Omnivore - Impersonating a smoked ham
The Standard is one of the best things to happen to my neighborhood, Grant Park, in a long time. It’s full of personality, has a great staff, attracts a personable clientele and serves good food, especially Monday nights when it offers a dirt-cheap, delicious curry as a special. Other specials, such as last night’s penne marinara, are usually good, too.
Unfortunately, on a cold night like last night, when you have to eat inside, it’s like impersonating meat that’s being cured in a smoker. By the time I got home my eyes were watering and my clothes smelled liked the cigarettes the table of three next to us was chain-smoking.
Now, this is not a rant about the Standard in particular. I smoked for 12 years myself. I called my ever-present cigarette my 11th finger – and I could not operate a keyboard without it. So I know how compelling the habit can be. There’s nothing like wasting your brain with booze and ruining your lungs with a cigarette.
Quitting smoking was one of the most difficult things I’ve ever done. I was editing Creative Loafing at the time and my brain turned into a monkey – no focus, jumping all over the place. I continued to crave cigarettes for a year and didn’t really completely lose the craving for several years.
One of the things that kept me devoted to quitting was embarrassment. I’d only quit a week when I walked into my closet and nearly passed out from the odor. Later, I kissed a smoker. Ewwww. Then we had sex. Oh my god! Head-to-toe nicotine. I didn’t want to turn into a typical reformed smoker, because I know what really motivates their self-righteousness is wanting everyone else to be as miserable as they are while they’re withdrawing from their habit. But I gotta tell you: If you smoke, you stink.
Non-smokers are generally spoiled in America, really. Most restaurants are smoke-free. You can’t smoke on public transportation. But go to Europe, especially France, and the idea that polluting the air with smoke is rude and unhealthy is still an eye-roller to many. I only complained to someone once and it became a duel about what causes more misery in the world – George Bush or cigarette smoke?
In actuality, the French, like the Italians, have had a ban on smoking in public places for a few years, but it has not been much enforced. The ban becomes effective in restaurants and bars in January. We’ll see if they actually enforce it. They do promise to.
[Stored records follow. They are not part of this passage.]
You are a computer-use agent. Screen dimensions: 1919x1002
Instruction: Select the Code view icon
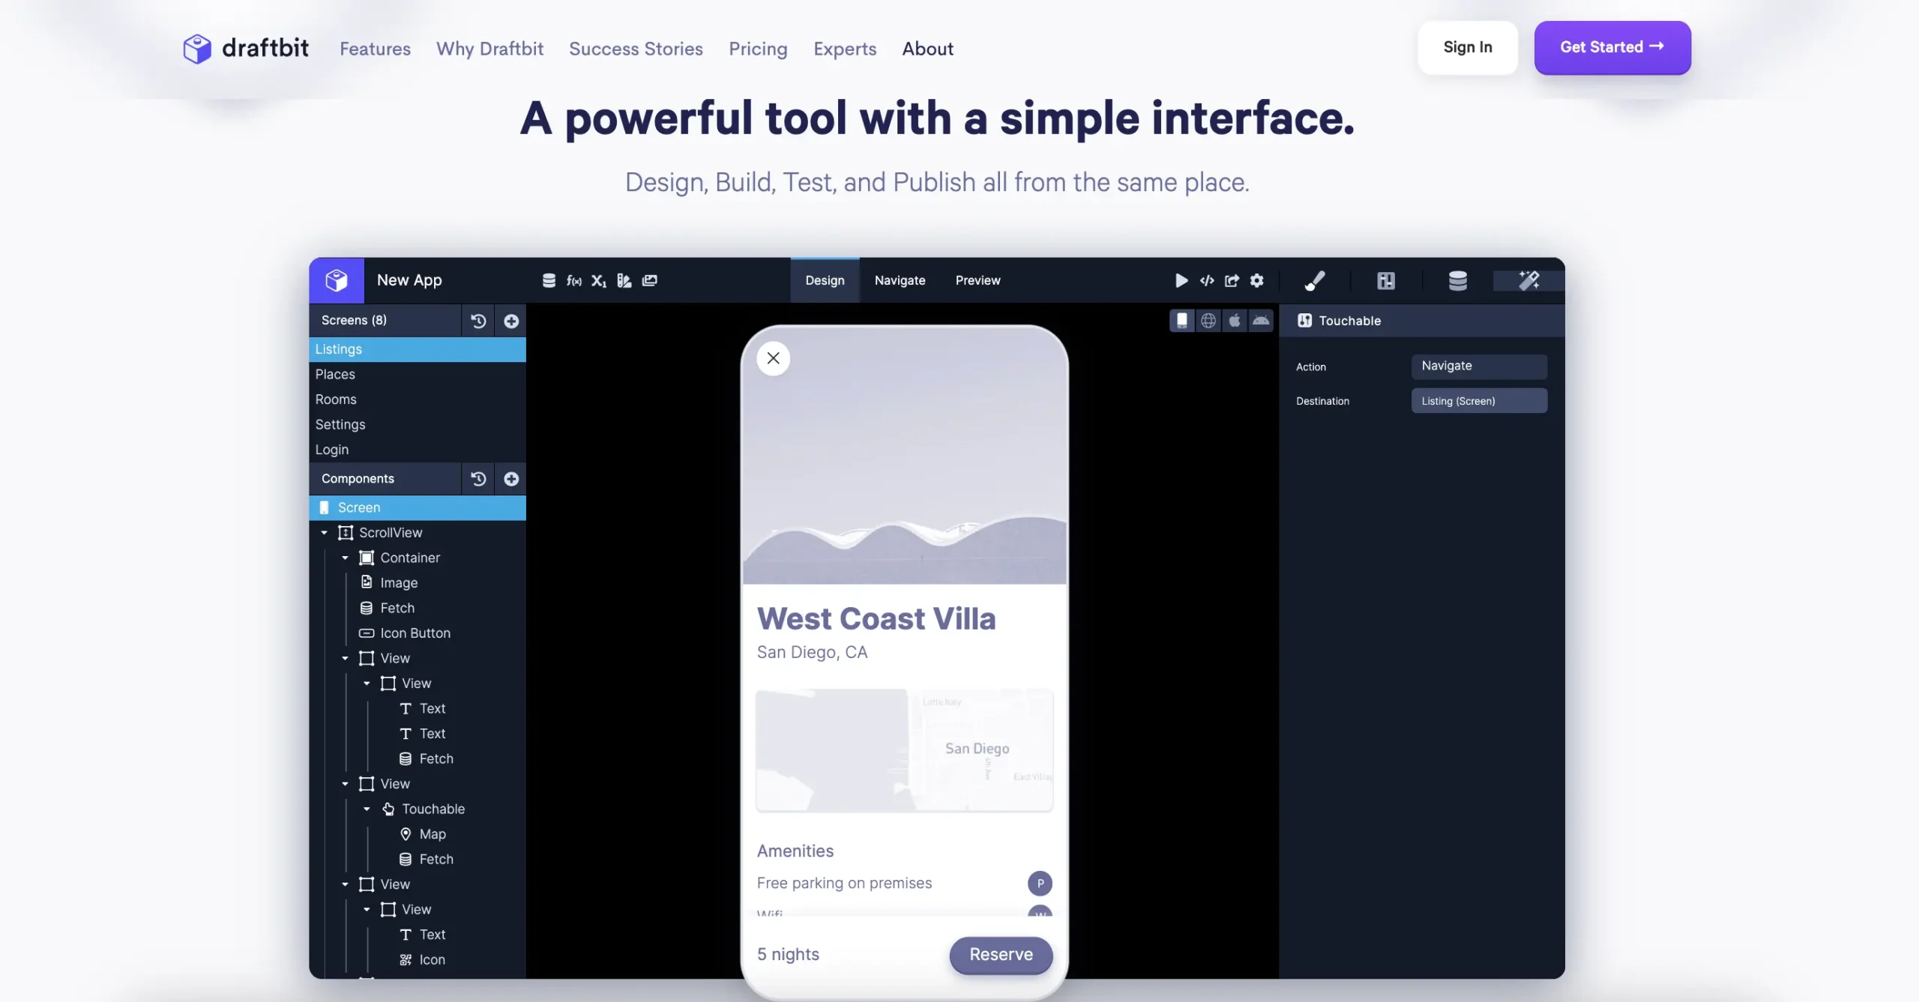click(x=1205, y=280)
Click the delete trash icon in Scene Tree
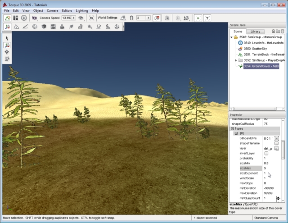Image resolution: width=288 pixels, height=223 pixels. (283, 31)
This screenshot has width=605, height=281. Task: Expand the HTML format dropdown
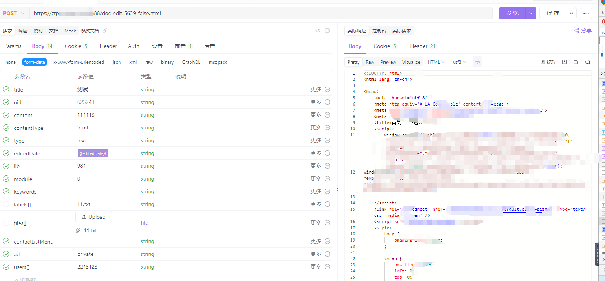tap(436, 62)
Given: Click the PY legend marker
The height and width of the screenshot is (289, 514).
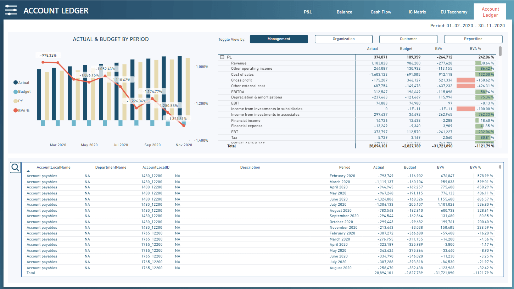Looking at the screenshot, I should [16, 101].
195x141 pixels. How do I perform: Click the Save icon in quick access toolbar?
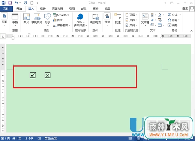coord(10,3)
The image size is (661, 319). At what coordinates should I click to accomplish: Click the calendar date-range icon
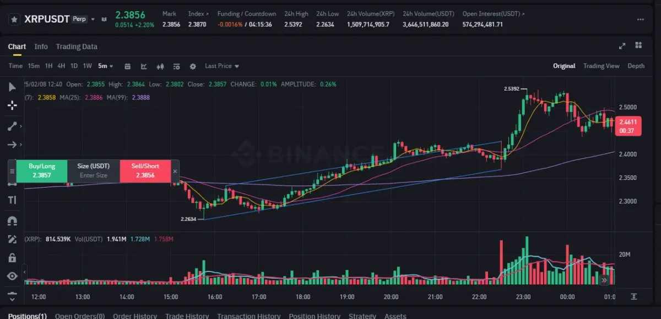point(127,66)
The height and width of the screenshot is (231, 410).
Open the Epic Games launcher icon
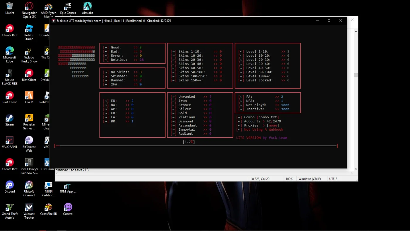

Georgia law, since 2005, bans smoking in bars and restaurants that admit or employ anyone under 18. Thus the Vortex decided to consider itself a bar rather than a restaurant in order to preserve the filthy habit. It’s too bad that minors can’t enjoy the food at the Standard or the Glenwood. It’s also too bad that the General Assembly ignores the reality of the hazards of second-hand smoke to adults.
I suppose the idea is that, as an adult, you can choose not to patronize a smoky gastro-pub. But if the General Assembly feels right in adopting blue laws to limit alcohol consumption on Sundays, it’s odd they won’t ban a behavior, smoking, that is more directly hazardous to others. Other states and cities have. And, please, don’t bother to tell me second-hand smoke isn’t hazardous. If the French have decided it is, it is.
The very least that smoky bars can do is provide decent ventilation. The Standard does not seem to have any filtration system at all. There are a couple of tiny fans stirring up the hazy clouds of smoke but, as far as I can see, nothing to actually remove the smoke.
Please feel free to recommend your own nominees for Smokiest Place in Town.